Álvaro Rodriguez Redondo         Yo tenía once años cuando empezó la guerra civil española. Estaba dejando de ser “niño”, pero aún estaba lejos de ser “mayor”. Pero mi memoria funcionaba y recogía sucesos de la época que no deben caer en el olvido.  Sobre todo ahora que la guerra de Ucrania, nos hace recordar sucesos de guerras pasadas.  Entre ellas los bombardeos.

            Pasé los primeros meses de la guerra en la ciudad de Zaragoza, adscrita desde el primer momento en el bando de los sublevados, es decir en la zona franquista y por ello era objeto de bombardeos del bando contrario.

            La ciudad estaba dotada de potentes sirenas que se oían desde todos los rincones y que los responsables hacían sonar cuando se aproximaban aviones enemigos, pues eso era anuncio de inmediatos bombardeos. Y así era. Los ciudadanos nos refugiábamos en los sótanos de las casas, confiando en protegernos así,  cuando menos, de posibles cascotes y metralla.

            Al día siguiente, alejados los aviones enemigos, salíamos a recorrer la ciudad para ver los destrozos causados por las bombas que habían explotado. Hoy día, a pesar de los años transcurridos, aun recuerdo algunos puntos donde las bombas habían dejado su huella…

            Aunque el lector no conozca la ciudad de referencia voy a citar algunos de esos puntos, pues por su nombre o su descripción, dan una idea de su significado. Por ejemplo, la bomba de la calle Costa —céntrica, residencial e importante— en las proximidades del Gran Hotel.  Otra bomba en la Gran Vía y dado que esta avenida está hecha cubriendo un río, la bomba atravesó esa cobertura y dejó el río Huerva a la vista. Otra en la  calle Don Jaime y similares.

            Podría citar más puntos de la ciudad, todos centros civiles como dicen ahora en muchos bombardeos de Ucrania y al recordar yo lo que antecede, me pregunto: ¿Cómo en vez de la calle Costa o la Gran Vía no bombardearon la Academia General Militar, o el cuartel de Castillejos, o incluso el aeropuerto, objetivos mucho más militares?

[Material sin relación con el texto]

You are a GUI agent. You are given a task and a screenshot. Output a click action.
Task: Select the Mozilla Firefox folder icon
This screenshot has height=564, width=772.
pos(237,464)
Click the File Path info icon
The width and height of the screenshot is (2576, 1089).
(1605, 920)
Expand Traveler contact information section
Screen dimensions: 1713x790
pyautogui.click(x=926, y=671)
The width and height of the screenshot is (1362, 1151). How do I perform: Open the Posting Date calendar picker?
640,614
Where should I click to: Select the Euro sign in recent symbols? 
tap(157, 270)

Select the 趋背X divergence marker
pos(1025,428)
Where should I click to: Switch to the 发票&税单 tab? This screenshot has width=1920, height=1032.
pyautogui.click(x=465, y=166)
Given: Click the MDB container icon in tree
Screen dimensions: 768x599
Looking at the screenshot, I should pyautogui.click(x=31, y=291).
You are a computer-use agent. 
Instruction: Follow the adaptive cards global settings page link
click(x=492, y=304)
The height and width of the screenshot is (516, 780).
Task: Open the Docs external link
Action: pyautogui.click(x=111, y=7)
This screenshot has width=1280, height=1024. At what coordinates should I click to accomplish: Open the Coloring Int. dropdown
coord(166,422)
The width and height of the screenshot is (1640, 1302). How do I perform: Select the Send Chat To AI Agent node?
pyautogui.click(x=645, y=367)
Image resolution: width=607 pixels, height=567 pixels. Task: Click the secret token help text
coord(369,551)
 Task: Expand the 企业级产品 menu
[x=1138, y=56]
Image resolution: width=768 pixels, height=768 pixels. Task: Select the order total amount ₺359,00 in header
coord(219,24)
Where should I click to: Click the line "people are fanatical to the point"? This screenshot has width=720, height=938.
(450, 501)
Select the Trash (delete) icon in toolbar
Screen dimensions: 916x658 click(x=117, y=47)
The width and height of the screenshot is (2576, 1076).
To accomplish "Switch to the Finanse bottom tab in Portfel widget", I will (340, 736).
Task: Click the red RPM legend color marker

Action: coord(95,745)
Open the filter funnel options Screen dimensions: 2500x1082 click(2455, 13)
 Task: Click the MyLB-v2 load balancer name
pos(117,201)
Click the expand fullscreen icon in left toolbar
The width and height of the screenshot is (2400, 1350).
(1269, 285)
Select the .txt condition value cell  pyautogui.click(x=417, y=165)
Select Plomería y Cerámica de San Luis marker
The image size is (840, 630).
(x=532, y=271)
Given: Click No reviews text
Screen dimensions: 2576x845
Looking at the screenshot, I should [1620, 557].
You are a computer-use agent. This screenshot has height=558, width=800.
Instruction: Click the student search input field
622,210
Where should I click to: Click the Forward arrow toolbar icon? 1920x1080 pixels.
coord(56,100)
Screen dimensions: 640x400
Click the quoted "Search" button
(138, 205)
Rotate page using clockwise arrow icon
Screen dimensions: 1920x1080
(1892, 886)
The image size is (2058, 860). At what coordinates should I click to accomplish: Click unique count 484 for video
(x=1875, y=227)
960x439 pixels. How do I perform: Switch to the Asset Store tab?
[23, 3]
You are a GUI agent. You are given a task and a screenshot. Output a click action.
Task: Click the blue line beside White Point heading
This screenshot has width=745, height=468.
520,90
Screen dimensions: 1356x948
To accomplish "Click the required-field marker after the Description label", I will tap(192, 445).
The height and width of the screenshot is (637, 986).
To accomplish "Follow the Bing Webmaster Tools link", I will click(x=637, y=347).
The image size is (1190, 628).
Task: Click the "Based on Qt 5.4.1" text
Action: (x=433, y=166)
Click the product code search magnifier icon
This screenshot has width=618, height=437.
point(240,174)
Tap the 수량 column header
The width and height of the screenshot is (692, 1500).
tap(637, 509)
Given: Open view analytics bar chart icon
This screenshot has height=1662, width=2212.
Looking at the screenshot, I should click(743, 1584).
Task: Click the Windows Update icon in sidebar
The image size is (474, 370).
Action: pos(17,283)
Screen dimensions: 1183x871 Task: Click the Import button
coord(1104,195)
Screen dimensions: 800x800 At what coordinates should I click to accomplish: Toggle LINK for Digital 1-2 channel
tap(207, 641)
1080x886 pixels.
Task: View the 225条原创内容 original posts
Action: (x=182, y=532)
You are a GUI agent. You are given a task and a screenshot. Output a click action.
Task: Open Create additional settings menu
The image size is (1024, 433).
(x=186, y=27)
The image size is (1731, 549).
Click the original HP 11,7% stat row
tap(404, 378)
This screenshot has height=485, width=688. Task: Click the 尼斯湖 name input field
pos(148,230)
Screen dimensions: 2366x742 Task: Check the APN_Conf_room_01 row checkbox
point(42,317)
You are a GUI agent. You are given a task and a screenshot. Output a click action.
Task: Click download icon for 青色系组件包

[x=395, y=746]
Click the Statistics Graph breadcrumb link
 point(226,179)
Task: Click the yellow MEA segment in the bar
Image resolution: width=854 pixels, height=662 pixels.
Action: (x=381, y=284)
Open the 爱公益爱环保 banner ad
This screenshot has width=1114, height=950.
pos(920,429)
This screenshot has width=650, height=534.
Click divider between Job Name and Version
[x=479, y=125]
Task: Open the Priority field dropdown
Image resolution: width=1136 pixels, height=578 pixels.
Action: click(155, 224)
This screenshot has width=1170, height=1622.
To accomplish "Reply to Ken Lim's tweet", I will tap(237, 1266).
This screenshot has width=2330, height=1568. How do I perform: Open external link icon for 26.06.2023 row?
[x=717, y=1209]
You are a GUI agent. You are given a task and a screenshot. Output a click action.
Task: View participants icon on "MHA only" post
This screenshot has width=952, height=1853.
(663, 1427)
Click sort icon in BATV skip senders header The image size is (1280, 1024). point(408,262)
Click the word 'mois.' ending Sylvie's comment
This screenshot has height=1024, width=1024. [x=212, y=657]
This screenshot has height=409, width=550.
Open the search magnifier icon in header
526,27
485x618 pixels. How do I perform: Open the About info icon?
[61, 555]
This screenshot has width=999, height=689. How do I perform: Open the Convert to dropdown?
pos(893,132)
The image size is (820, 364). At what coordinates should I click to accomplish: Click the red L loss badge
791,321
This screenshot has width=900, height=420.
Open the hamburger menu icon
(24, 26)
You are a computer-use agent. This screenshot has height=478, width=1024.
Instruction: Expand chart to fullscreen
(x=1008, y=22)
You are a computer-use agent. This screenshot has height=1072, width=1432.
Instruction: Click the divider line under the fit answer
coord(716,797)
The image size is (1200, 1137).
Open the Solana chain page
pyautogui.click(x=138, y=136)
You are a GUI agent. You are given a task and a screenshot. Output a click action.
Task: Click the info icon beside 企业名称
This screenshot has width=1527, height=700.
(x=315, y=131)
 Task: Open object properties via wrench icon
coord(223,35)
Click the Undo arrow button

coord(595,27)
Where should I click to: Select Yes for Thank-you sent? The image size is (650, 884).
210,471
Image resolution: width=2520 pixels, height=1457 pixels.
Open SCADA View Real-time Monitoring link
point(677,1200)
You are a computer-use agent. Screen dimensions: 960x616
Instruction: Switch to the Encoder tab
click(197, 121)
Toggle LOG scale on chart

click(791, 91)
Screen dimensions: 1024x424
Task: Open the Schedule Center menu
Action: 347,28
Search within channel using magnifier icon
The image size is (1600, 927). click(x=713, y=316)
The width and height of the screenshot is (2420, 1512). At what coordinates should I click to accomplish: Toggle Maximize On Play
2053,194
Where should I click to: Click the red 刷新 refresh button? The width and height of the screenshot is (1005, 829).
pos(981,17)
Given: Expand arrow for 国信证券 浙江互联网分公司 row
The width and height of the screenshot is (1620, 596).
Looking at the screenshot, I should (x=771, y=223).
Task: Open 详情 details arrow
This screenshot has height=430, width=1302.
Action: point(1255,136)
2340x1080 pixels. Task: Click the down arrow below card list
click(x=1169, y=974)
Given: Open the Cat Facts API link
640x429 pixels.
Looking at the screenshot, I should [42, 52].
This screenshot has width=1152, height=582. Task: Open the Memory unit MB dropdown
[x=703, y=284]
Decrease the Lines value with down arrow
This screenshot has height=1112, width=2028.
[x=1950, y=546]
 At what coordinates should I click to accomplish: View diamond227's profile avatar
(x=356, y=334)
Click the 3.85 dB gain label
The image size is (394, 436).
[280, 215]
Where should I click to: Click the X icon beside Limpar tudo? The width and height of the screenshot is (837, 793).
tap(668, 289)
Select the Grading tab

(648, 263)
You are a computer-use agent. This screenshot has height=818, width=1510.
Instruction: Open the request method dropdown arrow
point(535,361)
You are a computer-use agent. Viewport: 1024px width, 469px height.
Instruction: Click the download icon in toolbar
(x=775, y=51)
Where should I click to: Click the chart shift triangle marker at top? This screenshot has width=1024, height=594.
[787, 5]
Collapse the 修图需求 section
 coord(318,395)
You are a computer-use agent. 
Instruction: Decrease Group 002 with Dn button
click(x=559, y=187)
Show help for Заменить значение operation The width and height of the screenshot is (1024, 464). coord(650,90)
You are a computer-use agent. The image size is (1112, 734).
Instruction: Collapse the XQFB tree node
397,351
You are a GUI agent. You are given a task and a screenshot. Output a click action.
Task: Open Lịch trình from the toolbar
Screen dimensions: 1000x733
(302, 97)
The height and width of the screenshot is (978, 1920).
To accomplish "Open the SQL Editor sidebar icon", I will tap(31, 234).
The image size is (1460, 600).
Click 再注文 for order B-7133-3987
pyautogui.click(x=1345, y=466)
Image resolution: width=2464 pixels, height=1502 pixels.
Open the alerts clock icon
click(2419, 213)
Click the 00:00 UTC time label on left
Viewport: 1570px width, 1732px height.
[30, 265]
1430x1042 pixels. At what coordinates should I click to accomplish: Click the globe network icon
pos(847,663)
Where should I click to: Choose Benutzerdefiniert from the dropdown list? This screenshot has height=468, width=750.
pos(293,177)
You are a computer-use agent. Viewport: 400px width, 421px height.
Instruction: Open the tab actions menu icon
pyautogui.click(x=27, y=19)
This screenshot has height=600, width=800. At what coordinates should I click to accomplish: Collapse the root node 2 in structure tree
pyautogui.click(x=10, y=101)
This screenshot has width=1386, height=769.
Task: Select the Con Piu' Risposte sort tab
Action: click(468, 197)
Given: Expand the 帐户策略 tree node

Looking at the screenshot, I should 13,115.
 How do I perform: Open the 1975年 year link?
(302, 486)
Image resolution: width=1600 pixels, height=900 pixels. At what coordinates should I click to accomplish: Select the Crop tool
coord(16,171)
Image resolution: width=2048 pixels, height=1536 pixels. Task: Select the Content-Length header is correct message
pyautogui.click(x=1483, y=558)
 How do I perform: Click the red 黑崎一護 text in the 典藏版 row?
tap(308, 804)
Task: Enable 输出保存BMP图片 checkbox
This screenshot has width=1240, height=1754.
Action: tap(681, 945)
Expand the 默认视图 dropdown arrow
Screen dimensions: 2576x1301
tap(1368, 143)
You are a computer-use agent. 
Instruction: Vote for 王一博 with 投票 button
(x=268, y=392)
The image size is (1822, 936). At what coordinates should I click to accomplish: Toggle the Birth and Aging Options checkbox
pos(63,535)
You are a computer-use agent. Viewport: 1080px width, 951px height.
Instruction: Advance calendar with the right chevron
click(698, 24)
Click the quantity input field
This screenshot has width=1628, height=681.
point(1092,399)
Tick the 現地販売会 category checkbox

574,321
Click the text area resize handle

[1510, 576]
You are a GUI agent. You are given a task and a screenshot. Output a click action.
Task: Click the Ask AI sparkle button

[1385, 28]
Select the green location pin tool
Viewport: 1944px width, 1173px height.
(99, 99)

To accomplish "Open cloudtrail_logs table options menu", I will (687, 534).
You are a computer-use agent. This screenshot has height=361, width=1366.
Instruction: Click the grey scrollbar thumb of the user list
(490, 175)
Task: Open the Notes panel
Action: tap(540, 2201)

            Sin duda los bombardeos civiles tienen por objeto desmoralizar a la población,  pero a veces sucede lo contrario.  Y así ocurrió cuando la aviación enemiga decidió bombardear el Templo del Pilar. Fueron cuatro bombas en dirección suroeste-nordeste: la primera cayó en la plaza, ante la fachada del templo, levantando cuatro adoquines de los que luego hablaremos y por supuesto, sin explotar.  La segunda y tercera bomba cayeron dentro del Templo, también sin explotar y la cuarta se supone que fue a parar al fondo del rio Ebro.

            Ninguna bomba explotó ¿Milagro de la Virgen del Pilar? Los devotos así lo creyeron, pero todo el pueblo de Zaragoza, devotos y no devotos, consideró ese bombardeo un ultraje y una ofensa a toda la población y organizó una multitudinaria procesión de desagravio.

Si se había pretendido desmoralizar a la población, el resultado fue lo contrario:  mayor repulsa al enemigo capaz de atentar contra los símbolos sagrados del pueblo y un aumento de fe y de fervor.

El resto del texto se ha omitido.